In my differential geometry class we've now moved onto algebraic/differential forms and to begin the section we're doing a quick and easy review of dual vector spaces. On a problem sheet I am confronted by the question:
"Let $V$, $W$ be vector spaces over $k$ of dimensions $n$ and $m$ respectively. Show that the vector space of linear maps $V\rightarrow W$ may be identified with the space of linear maps $V\times W^*\rightarrow k$, where $W^*$ is the dual space of $W$."

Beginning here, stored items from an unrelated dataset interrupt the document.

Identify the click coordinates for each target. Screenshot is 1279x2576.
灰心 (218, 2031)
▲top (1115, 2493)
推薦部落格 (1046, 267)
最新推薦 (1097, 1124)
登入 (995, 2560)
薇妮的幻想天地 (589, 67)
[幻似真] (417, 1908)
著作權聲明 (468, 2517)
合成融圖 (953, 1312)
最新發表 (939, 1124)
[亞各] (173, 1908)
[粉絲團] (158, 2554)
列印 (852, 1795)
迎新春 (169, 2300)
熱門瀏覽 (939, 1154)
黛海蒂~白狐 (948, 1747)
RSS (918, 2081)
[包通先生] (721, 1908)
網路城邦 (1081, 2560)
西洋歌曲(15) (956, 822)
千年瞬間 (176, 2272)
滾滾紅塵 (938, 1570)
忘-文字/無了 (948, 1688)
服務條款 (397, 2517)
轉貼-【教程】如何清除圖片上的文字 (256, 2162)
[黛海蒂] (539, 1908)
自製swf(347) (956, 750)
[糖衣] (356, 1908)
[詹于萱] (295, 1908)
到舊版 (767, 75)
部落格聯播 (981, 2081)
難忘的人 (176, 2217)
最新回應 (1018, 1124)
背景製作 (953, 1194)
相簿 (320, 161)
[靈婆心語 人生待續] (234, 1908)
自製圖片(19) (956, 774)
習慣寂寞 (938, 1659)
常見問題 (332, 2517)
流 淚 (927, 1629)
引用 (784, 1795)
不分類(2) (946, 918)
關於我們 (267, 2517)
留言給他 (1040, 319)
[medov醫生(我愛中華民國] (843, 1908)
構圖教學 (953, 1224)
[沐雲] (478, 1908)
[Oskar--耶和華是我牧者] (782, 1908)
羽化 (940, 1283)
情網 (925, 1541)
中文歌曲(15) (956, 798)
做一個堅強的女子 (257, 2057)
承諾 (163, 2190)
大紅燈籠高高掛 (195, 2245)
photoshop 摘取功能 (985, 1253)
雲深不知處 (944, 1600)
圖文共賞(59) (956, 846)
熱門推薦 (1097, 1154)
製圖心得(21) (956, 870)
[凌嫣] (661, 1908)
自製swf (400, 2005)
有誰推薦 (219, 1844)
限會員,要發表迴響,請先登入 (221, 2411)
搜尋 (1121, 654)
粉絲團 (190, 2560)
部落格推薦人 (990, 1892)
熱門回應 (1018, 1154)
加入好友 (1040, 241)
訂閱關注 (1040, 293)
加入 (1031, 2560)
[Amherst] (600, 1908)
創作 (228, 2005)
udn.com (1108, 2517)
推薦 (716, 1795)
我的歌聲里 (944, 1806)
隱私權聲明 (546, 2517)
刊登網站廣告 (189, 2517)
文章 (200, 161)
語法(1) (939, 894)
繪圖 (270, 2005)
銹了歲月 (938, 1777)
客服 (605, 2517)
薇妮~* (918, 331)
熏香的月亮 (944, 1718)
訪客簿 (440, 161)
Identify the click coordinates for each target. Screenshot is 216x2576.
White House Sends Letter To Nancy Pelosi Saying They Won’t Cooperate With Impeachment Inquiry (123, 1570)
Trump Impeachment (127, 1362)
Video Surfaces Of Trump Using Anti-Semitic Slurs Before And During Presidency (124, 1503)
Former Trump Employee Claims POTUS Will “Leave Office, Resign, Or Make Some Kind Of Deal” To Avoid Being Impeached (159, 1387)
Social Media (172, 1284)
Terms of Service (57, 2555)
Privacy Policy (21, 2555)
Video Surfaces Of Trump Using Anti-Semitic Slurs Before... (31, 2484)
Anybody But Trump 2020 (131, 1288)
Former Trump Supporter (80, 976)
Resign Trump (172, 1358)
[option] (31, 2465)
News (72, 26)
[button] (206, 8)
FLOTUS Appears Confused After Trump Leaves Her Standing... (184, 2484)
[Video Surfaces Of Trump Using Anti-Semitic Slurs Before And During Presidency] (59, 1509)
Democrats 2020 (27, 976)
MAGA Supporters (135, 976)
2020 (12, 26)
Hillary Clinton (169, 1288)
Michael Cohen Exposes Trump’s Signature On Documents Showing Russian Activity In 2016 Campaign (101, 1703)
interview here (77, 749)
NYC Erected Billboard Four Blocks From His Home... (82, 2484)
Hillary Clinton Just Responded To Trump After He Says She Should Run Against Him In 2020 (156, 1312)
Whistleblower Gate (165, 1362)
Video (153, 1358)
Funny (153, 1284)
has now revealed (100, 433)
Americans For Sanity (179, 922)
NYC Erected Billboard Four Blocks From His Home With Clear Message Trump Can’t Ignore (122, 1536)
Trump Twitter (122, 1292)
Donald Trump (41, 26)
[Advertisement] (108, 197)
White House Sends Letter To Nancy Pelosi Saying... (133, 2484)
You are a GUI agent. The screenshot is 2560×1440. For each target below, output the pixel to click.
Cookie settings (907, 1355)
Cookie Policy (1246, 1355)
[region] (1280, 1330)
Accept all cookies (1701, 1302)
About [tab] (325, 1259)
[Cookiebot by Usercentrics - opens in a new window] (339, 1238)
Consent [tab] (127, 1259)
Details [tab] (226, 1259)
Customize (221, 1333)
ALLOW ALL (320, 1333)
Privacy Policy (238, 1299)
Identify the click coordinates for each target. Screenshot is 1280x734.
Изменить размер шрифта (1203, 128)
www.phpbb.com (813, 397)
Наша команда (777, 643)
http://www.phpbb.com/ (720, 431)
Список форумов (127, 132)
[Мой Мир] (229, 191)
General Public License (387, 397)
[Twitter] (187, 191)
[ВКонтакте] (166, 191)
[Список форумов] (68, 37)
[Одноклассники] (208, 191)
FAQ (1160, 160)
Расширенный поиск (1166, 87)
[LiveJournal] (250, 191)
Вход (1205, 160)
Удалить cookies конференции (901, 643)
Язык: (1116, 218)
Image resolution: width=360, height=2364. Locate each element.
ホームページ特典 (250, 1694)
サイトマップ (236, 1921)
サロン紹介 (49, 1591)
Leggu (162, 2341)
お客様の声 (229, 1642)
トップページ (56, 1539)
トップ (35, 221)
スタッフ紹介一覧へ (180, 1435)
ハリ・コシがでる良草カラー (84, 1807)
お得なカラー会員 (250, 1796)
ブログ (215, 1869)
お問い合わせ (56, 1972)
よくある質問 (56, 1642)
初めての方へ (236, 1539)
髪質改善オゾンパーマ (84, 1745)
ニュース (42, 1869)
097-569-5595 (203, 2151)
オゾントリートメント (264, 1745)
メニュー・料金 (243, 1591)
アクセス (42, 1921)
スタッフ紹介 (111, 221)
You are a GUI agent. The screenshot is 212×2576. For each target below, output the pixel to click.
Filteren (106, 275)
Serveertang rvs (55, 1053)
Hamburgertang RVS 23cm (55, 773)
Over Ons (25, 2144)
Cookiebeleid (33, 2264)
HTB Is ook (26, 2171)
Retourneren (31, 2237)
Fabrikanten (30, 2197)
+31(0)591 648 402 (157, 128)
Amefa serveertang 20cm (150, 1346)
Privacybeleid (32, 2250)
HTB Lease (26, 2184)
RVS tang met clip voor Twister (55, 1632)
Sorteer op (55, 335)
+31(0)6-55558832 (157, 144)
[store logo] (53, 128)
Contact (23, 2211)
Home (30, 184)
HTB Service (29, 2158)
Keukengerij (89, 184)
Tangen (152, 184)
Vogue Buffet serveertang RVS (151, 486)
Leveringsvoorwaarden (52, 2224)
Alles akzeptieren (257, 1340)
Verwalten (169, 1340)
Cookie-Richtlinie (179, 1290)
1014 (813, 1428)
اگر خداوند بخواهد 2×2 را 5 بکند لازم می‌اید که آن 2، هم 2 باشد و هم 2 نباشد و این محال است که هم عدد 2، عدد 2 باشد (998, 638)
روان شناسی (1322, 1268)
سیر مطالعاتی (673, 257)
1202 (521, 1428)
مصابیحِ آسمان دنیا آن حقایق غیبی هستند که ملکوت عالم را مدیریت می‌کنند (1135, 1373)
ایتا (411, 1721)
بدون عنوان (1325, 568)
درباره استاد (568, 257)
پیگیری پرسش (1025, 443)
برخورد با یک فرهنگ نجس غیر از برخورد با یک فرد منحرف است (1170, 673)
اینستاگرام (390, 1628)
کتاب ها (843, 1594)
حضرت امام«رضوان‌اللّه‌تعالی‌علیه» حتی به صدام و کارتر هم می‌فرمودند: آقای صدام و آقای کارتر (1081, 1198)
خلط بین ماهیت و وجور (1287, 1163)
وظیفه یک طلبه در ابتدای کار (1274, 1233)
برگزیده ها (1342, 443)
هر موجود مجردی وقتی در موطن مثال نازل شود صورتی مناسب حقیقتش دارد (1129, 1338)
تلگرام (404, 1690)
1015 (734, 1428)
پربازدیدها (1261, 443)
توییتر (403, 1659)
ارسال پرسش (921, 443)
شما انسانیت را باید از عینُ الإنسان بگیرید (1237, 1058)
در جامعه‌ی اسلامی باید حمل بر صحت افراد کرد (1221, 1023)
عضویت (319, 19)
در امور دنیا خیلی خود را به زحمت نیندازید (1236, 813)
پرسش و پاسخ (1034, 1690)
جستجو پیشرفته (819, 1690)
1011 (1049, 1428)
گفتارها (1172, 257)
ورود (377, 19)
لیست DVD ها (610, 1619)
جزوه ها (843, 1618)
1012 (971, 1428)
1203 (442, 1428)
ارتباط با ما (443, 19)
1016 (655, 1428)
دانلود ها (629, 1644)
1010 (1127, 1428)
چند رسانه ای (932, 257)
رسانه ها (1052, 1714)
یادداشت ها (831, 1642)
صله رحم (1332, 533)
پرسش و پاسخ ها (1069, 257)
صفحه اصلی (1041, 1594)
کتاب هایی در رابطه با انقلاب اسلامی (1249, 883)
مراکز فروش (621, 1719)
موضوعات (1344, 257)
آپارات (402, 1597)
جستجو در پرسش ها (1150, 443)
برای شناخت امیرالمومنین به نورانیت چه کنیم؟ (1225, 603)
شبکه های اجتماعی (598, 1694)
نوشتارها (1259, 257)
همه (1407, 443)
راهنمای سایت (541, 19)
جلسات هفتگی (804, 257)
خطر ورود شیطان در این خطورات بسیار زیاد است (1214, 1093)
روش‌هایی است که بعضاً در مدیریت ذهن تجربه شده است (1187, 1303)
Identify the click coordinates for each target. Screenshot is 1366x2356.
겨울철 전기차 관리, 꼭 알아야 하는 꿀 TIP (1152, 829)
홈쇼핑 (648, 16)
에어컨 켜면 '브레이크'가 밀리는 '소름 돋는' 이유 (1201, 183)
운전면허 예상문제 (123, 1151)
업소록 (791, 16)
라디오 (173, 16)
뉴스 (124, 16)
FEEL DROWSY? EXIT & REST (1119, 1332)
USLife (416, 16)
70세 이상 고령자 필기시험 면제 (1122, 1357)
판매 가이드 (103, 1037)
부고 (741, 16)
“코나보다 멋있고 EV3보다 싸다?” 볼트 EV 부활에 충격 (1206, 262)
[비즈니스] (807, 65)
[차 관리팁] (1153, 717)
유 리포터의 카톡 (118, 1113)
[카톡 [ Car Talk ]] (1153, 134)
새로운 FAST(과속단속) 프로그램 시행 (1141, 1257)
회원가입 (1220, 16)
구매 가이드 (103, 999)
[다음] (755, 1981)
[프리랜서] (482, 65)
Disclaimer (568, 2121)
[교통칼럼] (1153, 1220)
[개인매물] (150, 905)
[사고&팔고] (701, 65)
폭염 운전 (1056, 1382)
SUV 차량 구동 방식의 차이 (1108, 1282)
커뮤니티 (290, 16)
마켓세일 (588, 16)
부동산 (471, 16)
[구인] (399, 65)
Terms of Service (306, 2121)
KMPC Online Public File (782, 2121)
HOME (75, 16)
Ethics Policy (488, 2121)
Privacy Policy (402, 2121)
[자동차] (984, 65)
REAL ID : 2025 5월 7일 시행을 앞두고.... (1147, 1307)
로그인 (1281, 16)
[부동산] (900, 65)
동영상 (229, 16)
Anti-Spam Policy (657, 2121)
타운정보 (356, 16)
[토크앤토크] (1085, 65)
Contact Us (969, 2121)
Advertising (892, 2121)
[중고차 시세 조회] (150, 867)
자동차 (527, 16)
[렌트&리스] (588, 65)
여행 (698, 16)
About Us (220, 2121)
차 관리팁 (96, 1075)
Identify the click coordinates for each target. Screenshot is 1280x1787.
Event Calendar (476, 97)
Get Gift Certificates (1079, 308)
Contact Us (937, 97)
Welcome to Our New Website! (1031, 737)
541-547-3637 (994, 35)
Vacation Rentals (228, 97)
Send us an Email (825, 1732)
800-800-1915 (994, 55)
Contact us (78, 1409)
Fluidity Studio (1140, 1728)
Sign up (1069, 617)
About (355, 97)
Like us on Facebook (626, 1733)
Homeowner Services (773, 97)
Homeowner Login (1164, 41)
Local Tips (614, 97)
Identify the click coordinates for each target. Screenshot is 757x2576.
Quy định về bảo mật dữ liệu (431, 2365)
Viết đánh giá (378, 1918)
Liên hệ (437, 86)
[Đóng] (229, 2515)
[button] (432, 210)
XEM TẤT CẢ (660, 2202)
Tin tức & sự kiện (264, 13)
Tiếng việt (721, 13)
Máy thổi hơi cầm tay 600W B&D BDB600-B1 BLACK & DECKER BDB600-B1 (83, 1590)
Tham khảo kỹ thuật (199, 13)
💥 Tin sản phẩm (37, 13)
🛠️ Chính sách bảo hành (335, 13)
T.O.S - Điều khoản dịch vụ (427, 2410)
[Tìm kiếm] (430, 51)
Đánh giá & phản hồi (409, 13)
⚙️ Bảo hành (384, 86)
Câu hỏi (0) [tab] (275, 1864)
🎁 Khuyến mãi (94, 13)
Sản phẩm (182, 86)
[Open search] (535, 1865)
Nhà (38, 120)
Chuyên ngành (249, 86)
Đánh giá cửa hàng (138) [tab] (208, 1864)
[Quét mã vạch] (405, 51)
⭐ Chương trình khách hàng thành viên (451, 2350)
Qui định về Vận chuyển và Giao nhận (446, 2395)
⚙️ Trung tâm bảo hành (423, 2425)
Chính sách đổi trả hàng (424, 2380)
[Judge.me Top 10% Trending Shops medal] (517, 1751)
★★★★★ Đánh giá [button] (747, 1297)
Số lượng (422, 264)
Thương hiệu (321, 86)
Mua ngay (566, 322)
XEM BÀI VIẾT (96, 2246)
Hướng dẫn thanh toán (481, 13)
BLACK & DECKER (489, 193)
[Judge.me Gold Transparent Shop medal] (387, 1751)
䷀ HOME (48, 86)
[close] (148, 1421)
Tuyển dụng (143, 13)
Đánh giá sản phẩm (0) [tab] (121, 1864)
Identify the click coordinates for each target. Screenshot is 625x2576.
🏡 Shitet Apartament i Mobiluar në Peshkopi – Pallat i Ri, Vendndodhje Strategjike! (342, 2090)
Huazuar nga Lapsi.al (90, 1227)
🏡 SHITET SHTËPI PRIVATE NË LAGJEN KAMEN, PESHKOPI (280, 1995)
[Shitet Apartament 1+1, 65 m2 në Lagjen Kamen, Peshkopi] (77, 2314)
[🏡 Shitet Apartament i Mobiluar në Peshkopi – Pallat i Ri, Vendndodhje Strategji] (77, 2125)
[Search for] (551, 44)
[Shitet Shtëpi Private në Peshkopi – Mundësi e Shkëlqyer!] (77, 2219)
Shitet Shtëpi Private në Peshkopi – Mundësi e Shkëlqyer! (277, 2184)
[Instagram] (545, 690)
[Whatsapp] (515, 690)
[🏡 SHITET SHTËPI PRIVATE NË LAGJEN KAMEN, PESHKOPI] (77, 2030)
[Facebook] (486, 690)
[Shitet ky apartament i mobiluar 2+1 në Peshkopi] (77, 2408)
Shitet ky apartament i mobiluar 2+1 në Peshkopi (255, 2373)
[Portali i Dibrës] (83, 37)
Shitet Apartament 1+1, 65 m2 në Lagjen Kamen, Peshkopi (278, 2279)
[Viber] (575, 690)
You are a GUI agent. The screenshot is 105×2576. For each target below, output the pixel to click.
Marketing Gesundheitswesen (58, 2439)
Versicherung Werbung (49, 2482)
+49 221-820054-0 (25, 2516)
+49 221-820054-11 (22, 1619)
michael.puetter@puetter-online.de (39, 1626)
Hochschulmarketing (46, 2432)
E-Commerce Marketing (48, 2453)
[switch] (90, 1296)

There's bound to be a down-to-earth explanation of this which I'm sure we'll see in class and for which I'm not interested in seeing an answer on this site. However, I think I've got a categorical proof which I'd like to see checked. It uses that in a Cartesian closed category $\mathbf{C}$ we have $\operatorname{Hom} (A\times B, C)\cong \operatorname{Hom} (A, C^B)$ for objects $A,B,C\in \operatorname{ob}(\mathbf{C})$.
Note that $W^* = \operatorname{Hom} (W,k)$ in $k$-$\mathbf{FDVect}$, the category of finite-dimensional vector spaces over $k$. Then we have
$\operatorname{Hom} (V\times W^*, k)\cong\operatorname{Hom} (V, k^{W^*})$. But $k^{W^*}=\operatorname{Hom}(W^*, k)= W^{**}\cong W$.
Does this work? The problem is that the category of finite-dimensional vector spaces is not Cartesian closed - it apparently doesn't have a good definition of exponential object so I'm not sure if the first isomorphism here is justified.
The question is incorrect, you need a tensor product in place of the product. With that modification you can use/prove that
$\mathrm{Hom}_\mathrm{FDVect}(V,W) \cong W \otimes V^*$